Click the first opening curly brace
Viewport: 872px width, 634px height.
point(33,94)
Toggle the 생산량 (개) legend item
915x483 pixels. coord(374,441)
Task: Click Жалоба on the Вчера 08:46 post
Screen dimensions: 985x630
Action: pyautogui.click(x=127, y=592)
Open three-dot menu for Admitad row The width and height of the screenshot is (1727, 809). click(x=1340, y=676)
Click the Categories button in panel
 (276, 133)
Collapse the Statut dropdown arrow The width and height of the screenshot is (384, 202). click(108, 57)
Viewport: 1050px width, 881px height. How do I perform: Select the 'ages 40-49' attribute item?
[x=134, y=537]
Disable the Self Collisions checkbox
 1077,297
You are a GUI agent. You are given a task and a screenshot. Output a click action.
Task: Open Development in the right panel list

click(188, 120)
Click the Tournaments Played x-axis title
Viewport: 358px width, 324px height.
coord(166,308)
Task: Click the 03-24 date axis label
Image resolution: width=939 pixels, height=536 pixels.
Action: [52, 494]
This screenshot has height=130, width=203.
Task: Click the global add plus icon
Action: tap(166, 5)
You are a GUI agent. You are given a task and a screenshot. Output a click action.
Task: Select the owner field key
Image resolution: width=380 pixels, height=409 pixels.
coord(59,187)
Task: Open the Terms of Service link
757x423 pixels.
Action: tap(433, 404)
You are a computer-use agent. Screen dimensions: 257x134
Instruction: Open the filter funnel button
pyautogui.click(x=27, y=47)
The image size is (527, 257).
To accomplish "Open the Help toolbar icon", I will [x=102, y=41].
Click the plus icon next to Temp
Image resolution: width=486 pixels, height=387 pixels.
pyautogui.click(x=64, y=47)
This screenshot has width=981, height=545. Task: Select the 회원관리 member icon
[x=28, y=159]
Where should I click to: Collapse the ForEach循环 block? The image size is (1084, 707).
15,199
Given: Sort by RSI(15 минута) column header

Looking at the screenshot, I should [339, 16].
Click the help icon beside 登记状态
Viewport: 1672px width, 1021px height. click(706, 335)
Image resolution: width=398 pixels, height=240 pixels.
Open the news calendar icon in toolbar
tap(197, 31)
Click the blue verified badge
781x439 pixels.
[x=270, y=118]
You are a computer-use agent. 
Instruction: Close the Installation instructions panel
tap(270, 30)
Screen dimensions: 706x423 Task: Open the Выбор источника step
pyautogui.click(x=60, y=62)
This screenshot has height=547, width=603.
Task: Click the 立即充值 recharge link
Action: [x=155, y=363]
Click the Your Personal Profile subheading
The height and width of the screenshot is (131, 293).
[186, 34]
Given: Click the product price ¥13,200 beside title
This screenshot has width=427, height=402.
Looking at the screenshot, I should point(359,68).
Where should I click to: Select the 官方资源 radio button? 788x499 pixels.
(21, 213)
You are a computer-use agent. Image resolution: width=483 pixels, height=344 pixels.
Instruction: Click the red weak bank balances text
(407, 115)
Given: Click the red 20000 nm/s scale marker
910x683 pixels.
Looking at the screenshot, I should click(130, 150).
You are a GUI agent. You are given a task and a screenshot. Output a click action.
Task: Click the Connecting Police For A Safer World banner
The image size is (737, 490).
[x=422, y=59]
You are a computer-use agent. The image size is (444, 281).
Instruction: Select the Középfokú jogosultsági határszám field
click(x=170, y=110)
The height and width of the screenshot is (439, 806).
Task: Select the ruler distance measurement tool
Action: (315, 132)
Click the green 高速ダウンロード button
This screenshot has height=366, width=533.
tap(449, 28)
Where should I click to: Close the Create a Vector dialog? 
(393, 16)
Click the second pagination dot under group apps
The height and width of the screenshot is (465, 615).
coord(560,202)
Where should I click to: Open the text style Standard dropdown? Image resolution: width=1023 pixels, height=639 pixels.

----------------

Task instructions - Print the entries once more, character for character.

Task response -
Click the first opening curly brace
Viewport: 872px width, 634px height.
point(33,94)
Toggle the 생산량 (개) legend item
915x483 pixels. coord(374,441)
Task: Click Жалоба on the Вчера 08:46 post
Screen dimensions: 985x630
Action: pyautogui.click(x=127, y=592)
Open three-dot menu for Admitad row The width and height of the screenshot is (1727, 809). click(x=1340, y=676)
Click the Categories button in panel
 (276, 133)
Collapse the Statut dropdown arrow The width and height of the screenshot is (384, 202). click(108, 57)
Viewport: 1050px width, 881px height. How do I perform: Select the 'ages 40-49' attribute item?
[x=134, y=537]
Disable the Self Collisions checkbox
 1077,297
You are a GUI agent. You are given a task and a screenshot. Output a click action.
Task: Open Development in the right panel list

click(188, 120)
Click the Tournaments Played x-axis title
Viewport: 358px width, 324px height.
coord(166,308)
Task: Click the 03-24 date axis label
Image resolution: width=939 pixels, height=536 pixels.
Action: [52, 494]
This screenshot has height=130, width=203.
Task: Click the global add plus icon
Action: tap(166, 5)
You are a GUI agent. You are given a task and a screenshot. Output a click action.
Task: Select the owner field key
Image resolution: width=380 pixels, height=409 pixels.
coord(59,187)
Task: Open the Terms of Service link
757x423 pixels.
Action: tap(433, 404)
You are a computer-use agent. Screen dimensions: 257x134
Instruction: Open the filter funnel button
pyautogui.click(x=27, y=47)
The image size is (527, 257).
To accomplish "Open the Help toolbar icon", I will [x=102, y=41].
Click the plus icon next to Temp
Image resolution: width=486 pixels, height=387 pixels.
pyautogui.click(x=64, y=47)
This screenshot has width=981, height=545. Task: Select the 회원관리 member icon
[x=28, y=159]
Where should I click to: Collapse the ForEach循环 block? The image size is (1084, 707).
15,199
Given: Sort by RSI(15 минута) column header

Looking at the screenshot, I should [339, 16].
Click the help icon beside 登记状态
Viewport: 1672px width, 1021px height. click(706, 335)
Image resolution: width=398 pixels, height=240 pixels.
Open the news calendar icon in toolbar
tap(197, 31)
Click the blue verified badge
781x439 pixels.
[x=270, y=118]
You are a computer-use agent. 
Instruction: Close the Installation instructions panel
tap(270, 30)
Screen dimensions: 706x423 Task: Open the Выбор источника step
pyautogui.click(x=60, y=62)
This screenshot has height=547, width=603.
Task: Click the 立即充值 recharge link
Action: [x=155, y=363]
Click the Your Personal Profile subheading
The height and width of the screenshot is (131, 293).
[186, 34]
Given: Click the product price ¥13,200 beside title
This screenshot has width=427, height=402.
Looking at the screenshot, I should point(359,68).
Where should I click to: Select the 官方资源 radio button? 788x499 pixels.
(21, 213)
You are a computer-use agent. Image resolution: width=483 pixels, height=344 pixels.
Instruction: Click the red weak bank balances text
(407, 115)
Given: Click the red 20000 nm/s scale marker
910x683 pixels.
Looking at the screenshot, I should click(130, 150).
You are a GUI agent. You are given a task and a screenshot. Output a click action.
Task: Click the Connecting Police For A Safer World banner
The image size is (737, 490).
[x=422, y=59]
You are a computer-use agent. The image size is (444, 281).
Instruction: Select the Középfokú jogosultsági határszám field
click(x=170, y=110)
The height and width of the screenshot is (439, 806).
Task: Select the ruler distance measurement tool
Action: (315, 132)
Click the green 高速ダウンロード button
This screenshot has height=366, width=533.
tap(449, 28)
Where should I click to: Close the Create a Vector dialog? 
(393, 16)
Click the second pagination dot under group apps
The height and width of the screenshot is (465, 615).
coord(560,202)
Where should I click to: Open the text style Standard dropdown? Image resolution: width=1023 pixels, height=639 pixels.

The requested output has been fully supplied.